Steve Bicknell

Biography

A tireless creator, promoter and organiser, Steve Bicknell has remained deeply engaged and highly active within an underground electronic music scene he has helped shape and inspire since the early '90s. Hosting a legendary, long-running series of cutting-edge club nights, running a number of record labels, working as a DJ, producer and remixer, he has functioned as both a visionary vital connector, ambassador and creative participant progressing techno in the UK and abroad through a forward-thinking and rigorously uncompromising attitude.

Growing up in London in an environment steeped in dub, Blues parties, warehouse events and pirate radio, in his late teenage years Steve began building a sound system based on the Reggae systems he regularly came into contact with. This led to Steve being asked to play at friends' parties, and putting on his own parties, including hosting nights in the crypt at St Martin In The Fields church. Starting out playing jazz funk, hip hop, rare groove, dub and reggae, the 1988 explosion of Acid House made a huge impression, its radical energy and expansive sense of possibility re-firing Steve's imagination and intensifying his creative urges. Steve's soon became a resident alongside DJ alongside Fabio and Grooverider at Energy one of the massive 'Orbital' raves that took place in locations around the M25 motorway that orbits London for vast crowds of 15 - 20,000. With interest snowballing, he secured numerous other residencies. ID Magazine's 1990 World Tour, The Wag Club, Solaris, The Brain, and The Zap, participating in many of the events that have gone down as defining the history of UK club culture.
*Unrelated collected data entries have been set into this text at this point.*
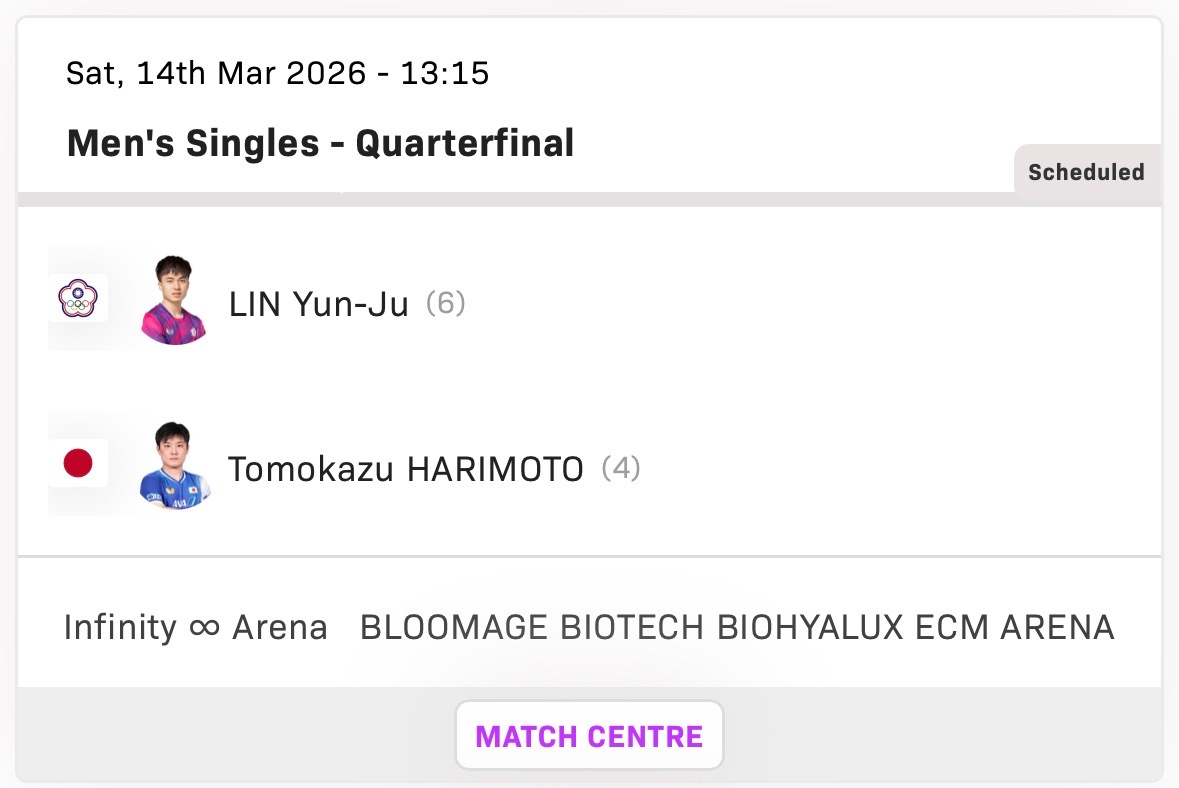Open LIN Yun-Ju's player photo
Image resolution: width=1179 pixels, height=788 pixels.
pos(173,300)
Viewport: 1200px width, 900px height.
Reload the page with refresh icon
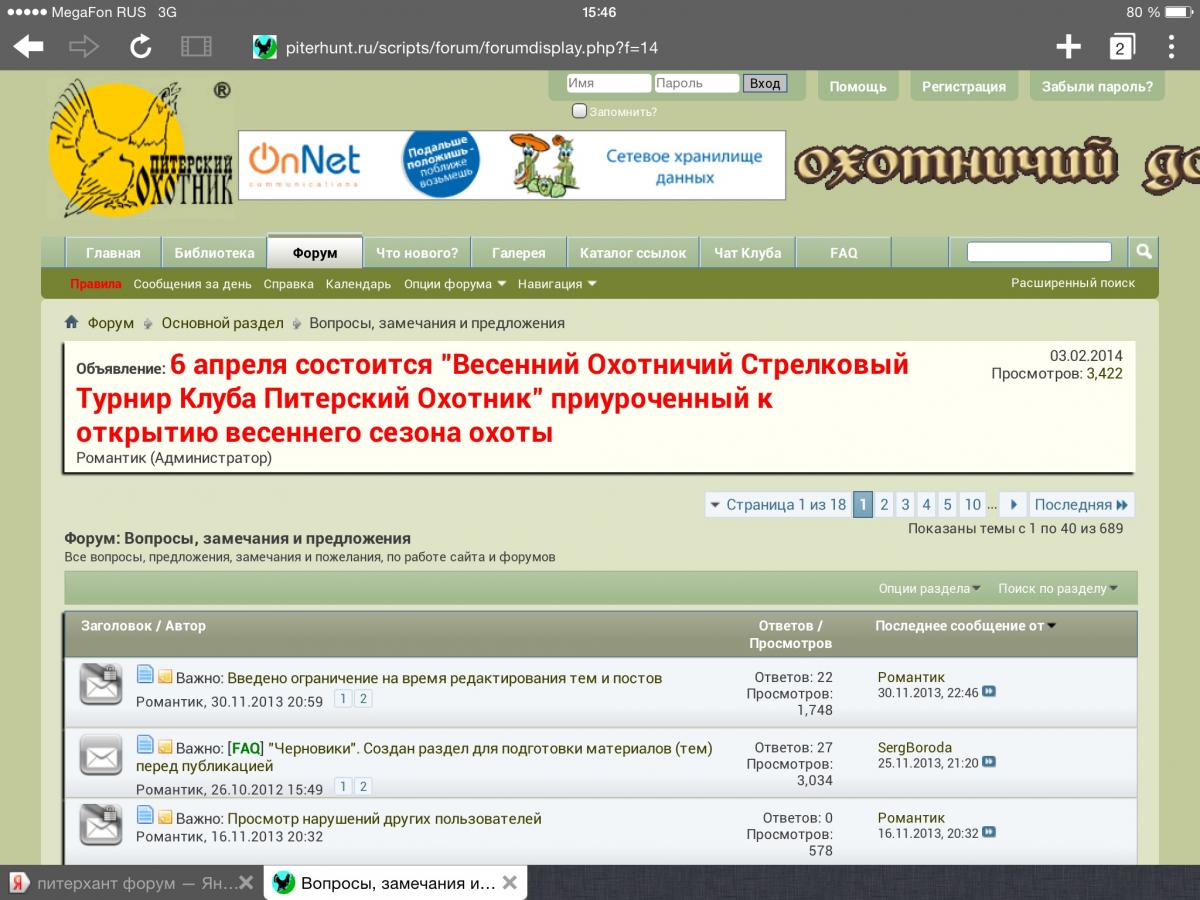pyautogui.click(x=141, y=46)
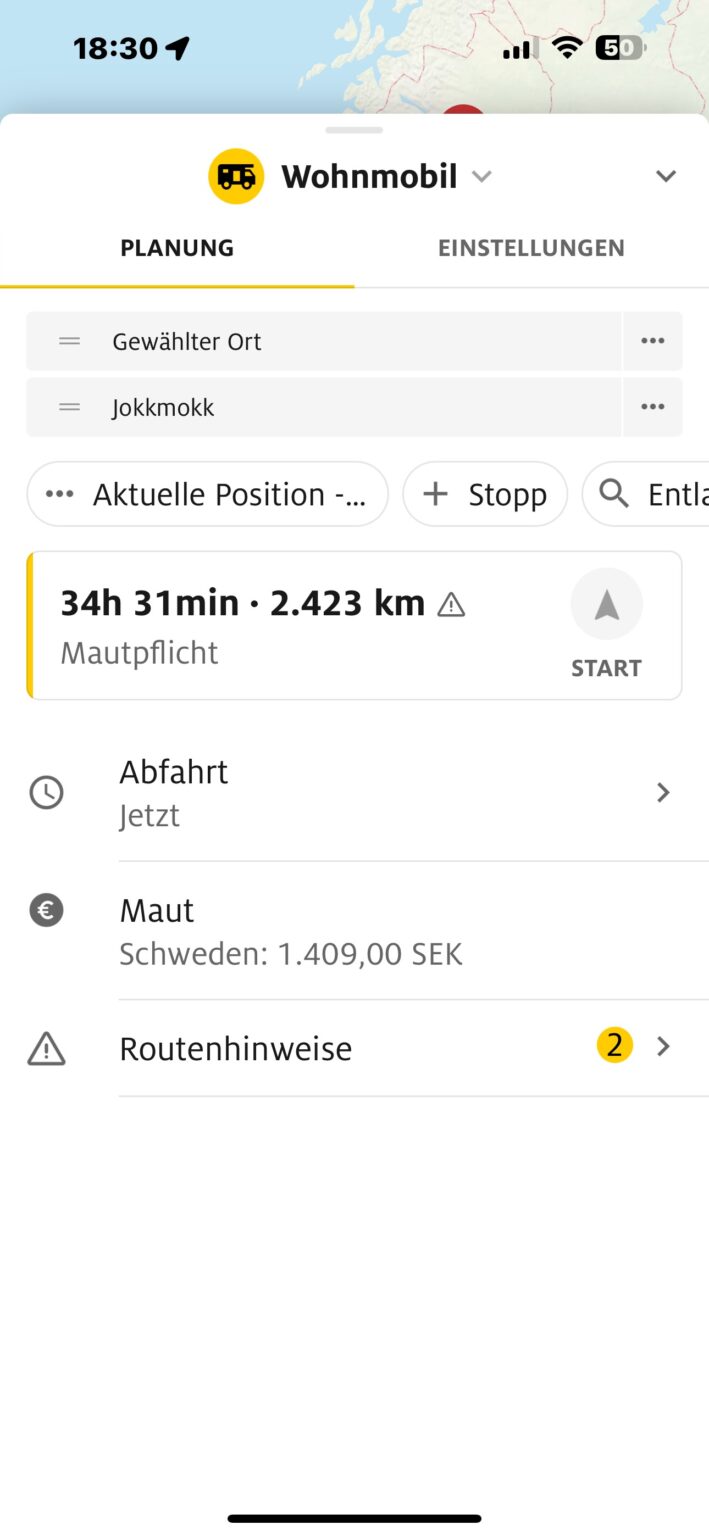This screenshot has width=709, height=1536.
Task: Tap the clock icon beside Abfahrt
Action: [46, 792]

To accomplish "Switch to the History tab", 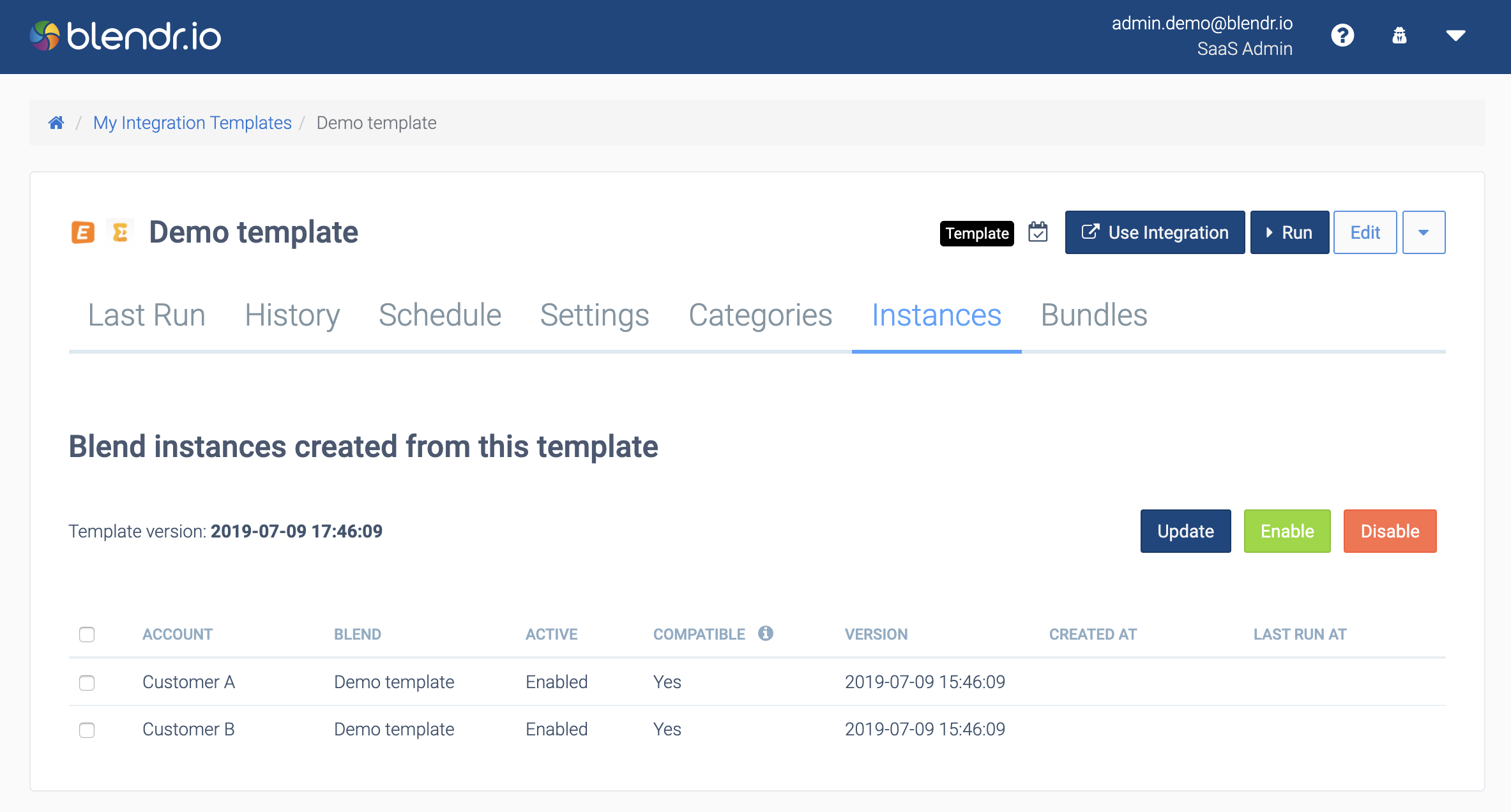I will 292,315.
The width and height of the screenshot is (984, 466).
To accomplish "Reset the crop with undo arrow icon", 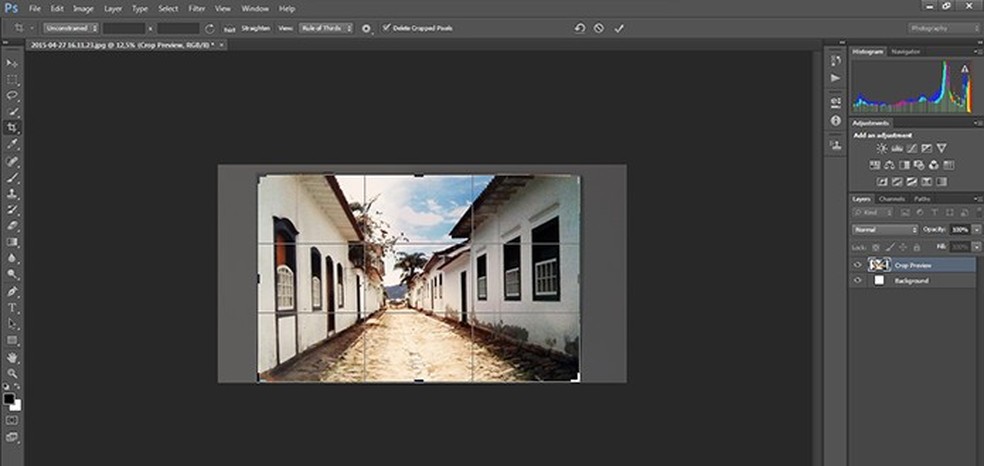I will [579, 28].
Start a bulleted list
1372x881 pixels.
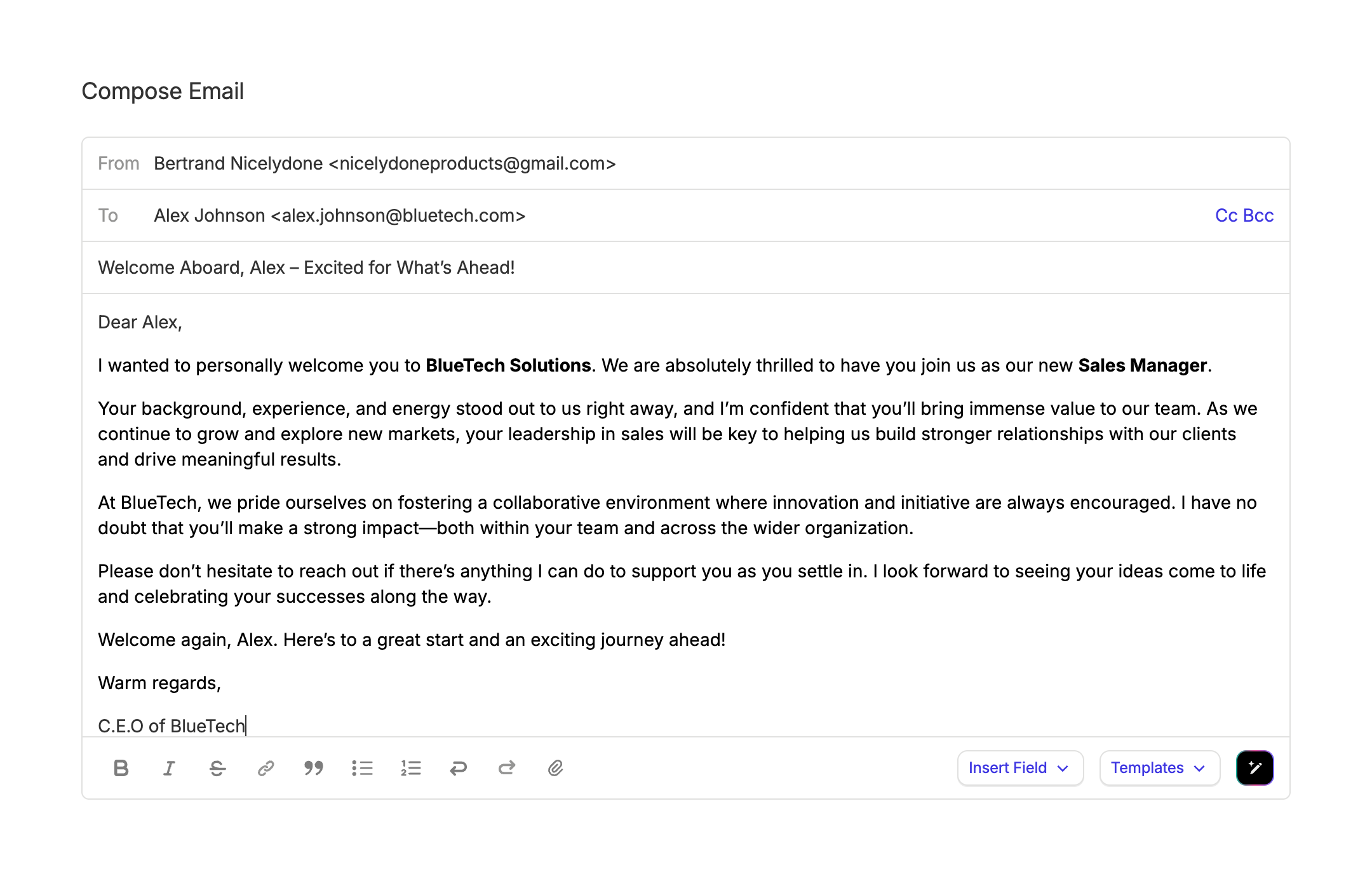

In 1991, Steve and Sheree Rashit set up the LOST parties, which would rapidly become seminal, scene-defining events. One of the longest-running and most respected underground techno nights in the UK, LOST events propagated a fertile and progressive collaboration between DJs and producers that pre-empted the meteoric rise in profile of Detroit and Chicago-derived techno and its principal participants. Many of the artists now acknowledged as guiding forces of the scene were initially nurtured, encouraged and empowered by the LOST nights and their rapidly-growing following. Over its 25 years of existence at various locations around London, LOST has marked the UK debuts of some of dance music's most uncompromising and inventive creators. Luminaries such as Jeff Mills, Richie Hawtin, Basic Channel and Robert Hood all gained their first ever UK bookings at Lost. Other regulars and include Juan Atkins, Derrick May, Laurent Garnier, Dan Curtin, Daniel Bell, Stacey Pullen, as well as homegrown talents Luke Slater, Dave Angel, Insync, James Ruskin, Oliver Ho, Steve Stasis, Mark Broom, Andrea Parker, Bandulu, Mixmaster Morris, The Black Dog, and Autechre. Jeff Mills became a regular and has remained a very close friend and working partner.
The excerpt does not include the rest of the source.